Here are my top pieces of Unsolicited Advice that you will never take from me, but should:

  1. If a person tells you something about you, but won’t tell you who said it? They are saying it. To you. Right now. You picking up what I’m laying down, sport? Okay. Moving on.
  1. Listen to your gut: If someone or something gives you a bad feeling, listen to what your intuition tells you. We have ways of understanding that go beyond the conscious mind, and those gut assumptions are more often right than wrong. If EVERYTHING gives you a bad feeling, you may just need therapy.
  1. Get the garbage out: Go to therapy and pick up a Julia Cameron book. Sometimes you need a place to say the worst things that go through your mind to save someone who cares about you from having to hear it. Julia Cameron’s work focuses on free-writing three pages every morning, to get the cobwebs before you start your day.
  1. The questions you don’t ask are the most important. If you walk around thinking you know every answer, you will never engage with the joy of discovery and the subtle thrill of being gladly mistaken. While stubbornness can be valuable in many situations, exploring how and why you make certain assumptions is a direct path towards growth.

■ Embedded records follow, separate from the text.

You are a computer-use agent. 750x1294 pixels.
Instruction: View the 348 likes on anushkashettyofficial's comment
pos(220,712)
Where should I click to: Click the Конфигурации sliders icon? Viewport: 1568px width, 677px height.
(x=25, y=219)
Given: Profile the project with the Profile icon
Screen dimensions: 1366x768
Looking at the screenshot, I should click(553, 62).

  1. People show you who they are almost right away; it’s up to you to decide if you are going to put up with it. Most people who thrive in unhealthy relationships can be very convincing that they will change, but they probably won’t. Even if they do change, there is just as much likelihood that it will be in a way you don’t like than in one you do. A perfect example: My friend’s over-the-top, melodramatic alcoholic partner who did change. They stopped drinking and cleaned up their act. Unfortunately they then became an over-the-top, melodramatic fundamentalist Christian. A leopard may grow, but it never changes its spots.

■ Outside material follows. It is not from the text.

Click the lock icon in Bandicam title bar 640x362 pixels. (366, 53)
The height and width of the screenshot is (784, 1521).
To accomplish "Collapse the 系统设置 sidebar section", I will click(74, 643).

  1. A relationship will end the way it starts, for better or for worse. If you are bored on the first date, you will probably be really bored by the time you break up with them. If a client is a pain in the ass on Monday they will still be a pain in the ass on Friday. If your mom was scared of you getting hurt when you were a baby, she is probably still scared of you getting hurt. Etc.

Any six of these points should be vague enough to apply to any and all situations, which I’m slowly learning is the way to become a charismatic cult leader or just have people agree with you a lot. I hope you agree with me, because otherwise, I don’t like you. Agree with me? We are meant to be (friends, not anything else, I’m taken, GOD…I think we need some space).